33-16-1024.      Plan No. 3 membership in licensed workers' compensation advisory organization -- reporting requirements.

39-71-2314.      State fund subject to laws applying to state agencies.

39-71-2362.      Auth ority of legislative auditor with respect to state fund.

 

     Section 23.  Transition. As part of the documentation required in [section 1(2)(b)], the state fund provided for in 39-71-2313 shall develop and submit to the insurance commissioner a transition plan to fully implement the designated advisory organization's requirements applicable under Title 33, chapter 16, part 10, to state fund.
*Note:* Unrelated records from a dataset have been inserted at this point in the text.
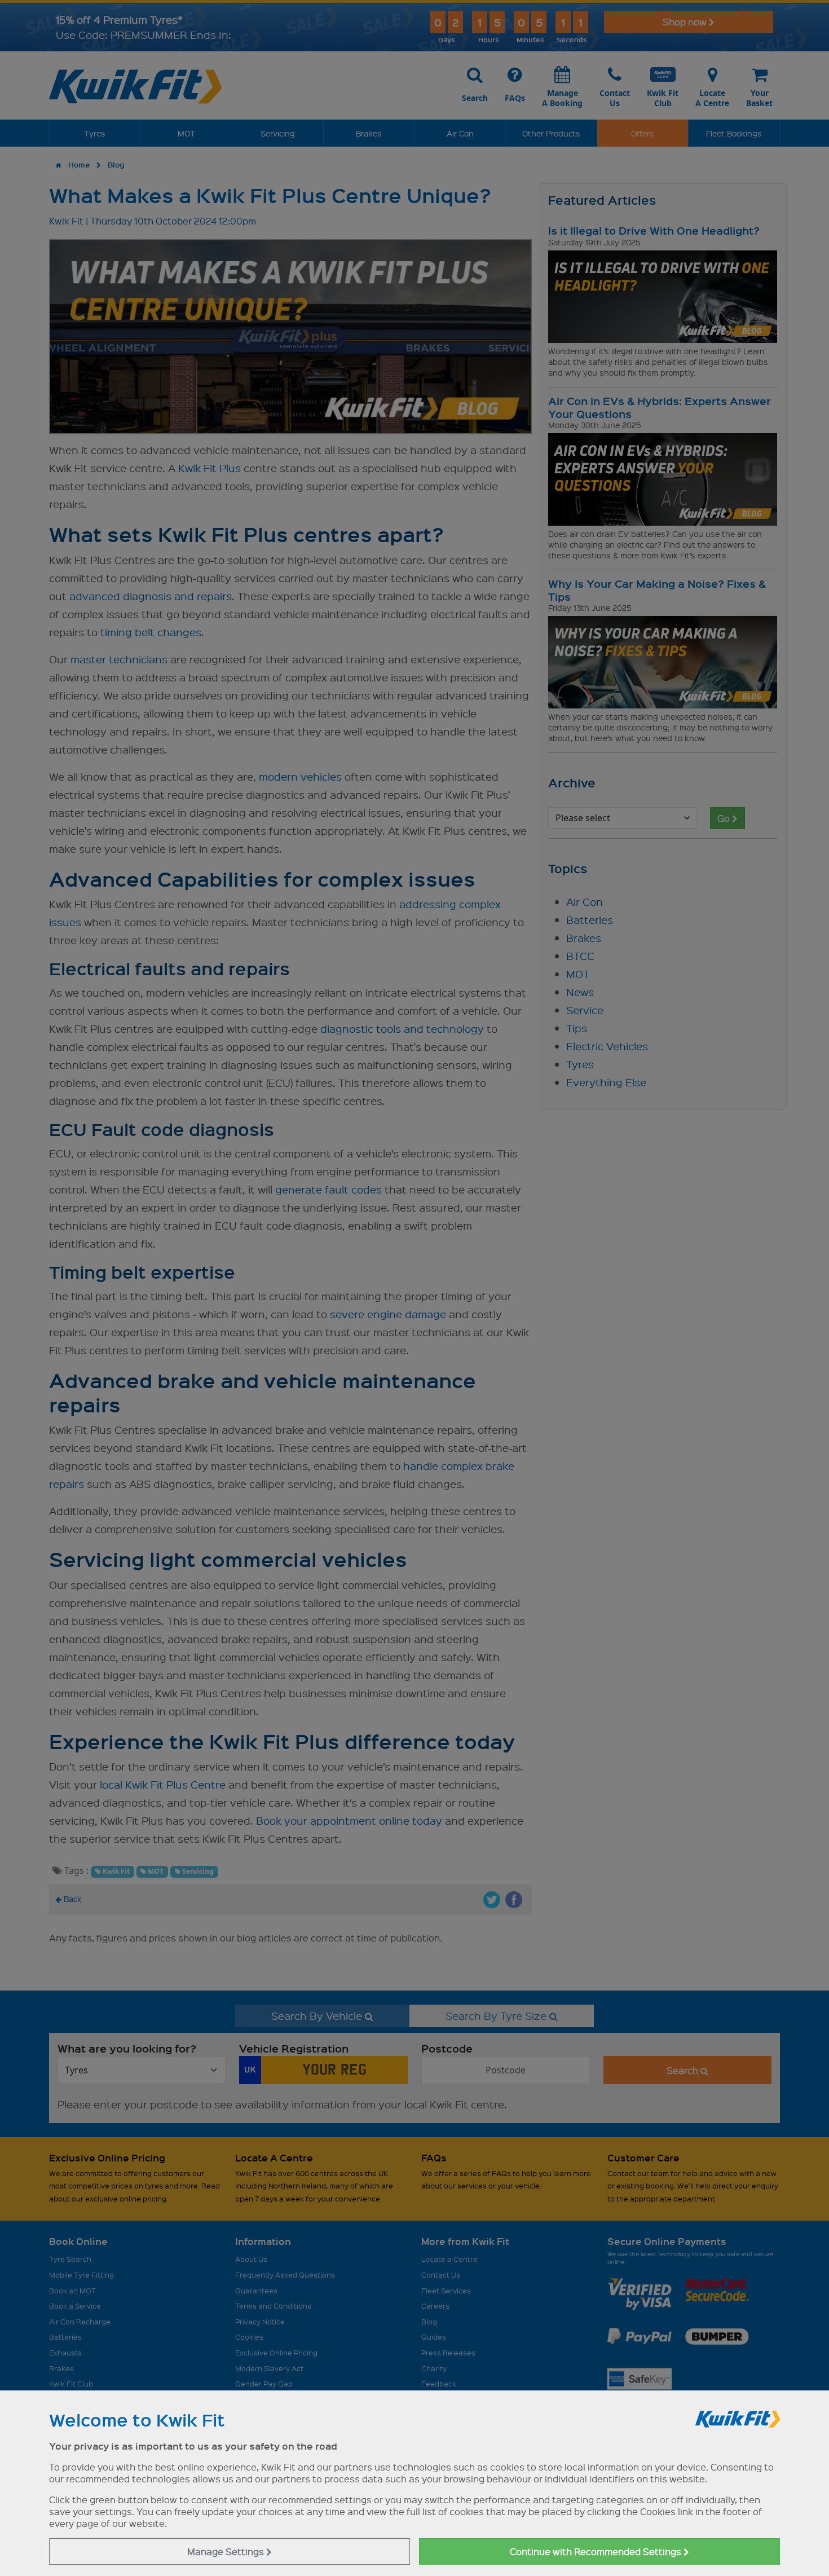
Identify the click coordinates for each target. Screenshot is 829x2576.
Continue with (597, 2551)
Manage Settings (226, 2551)
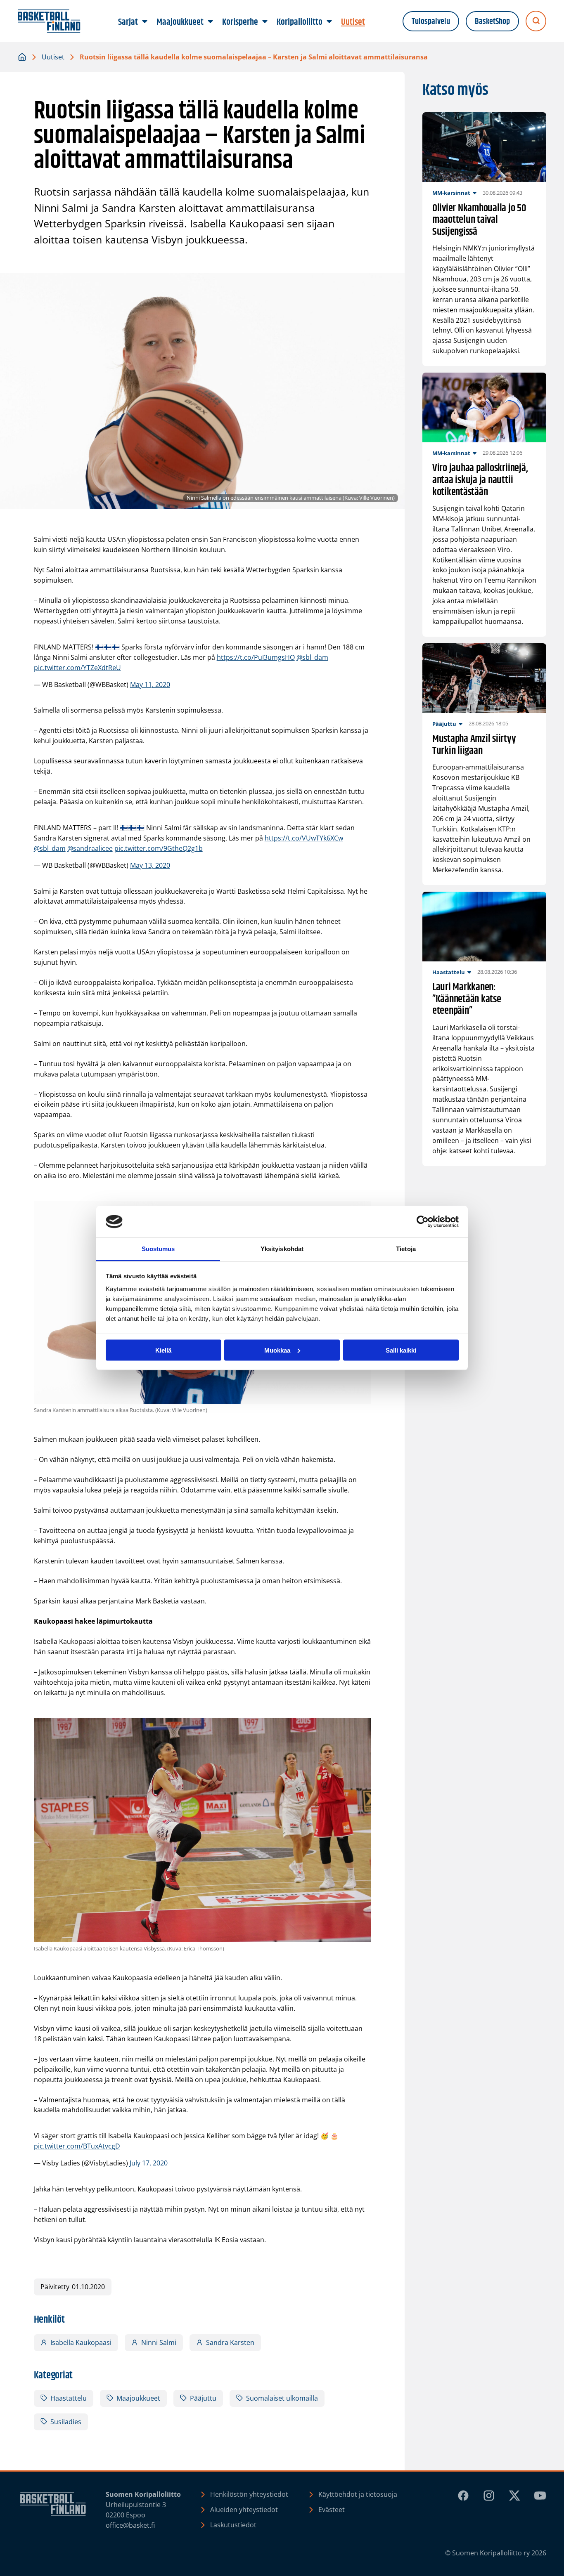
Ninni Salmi (158, 2342)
The plan must be submitted no later than January 1, 2016. The state fund and the insurance commissioner shall provide periodic updates to the economic affairs interim committee.

 

     Section 24.  Codification instruction. (1) [Section 1] is intended to be codified as an integral part of Title 33, chapter 1, and the provisions of Title 33, chapter 1, apply to [section 1].

     (2) [Section 1] is also intended to be codified as an integral part of Title 39, chapter 71, part 23, and the provisions of Title 39, chapter 71, part 23, apply to [section 1].

 

     Section 25.  Effective date -- applicability date. [This act] is effective January 1, 2016, and applies to rates that are effective on or after July 1, 2016, for new and renewal policies.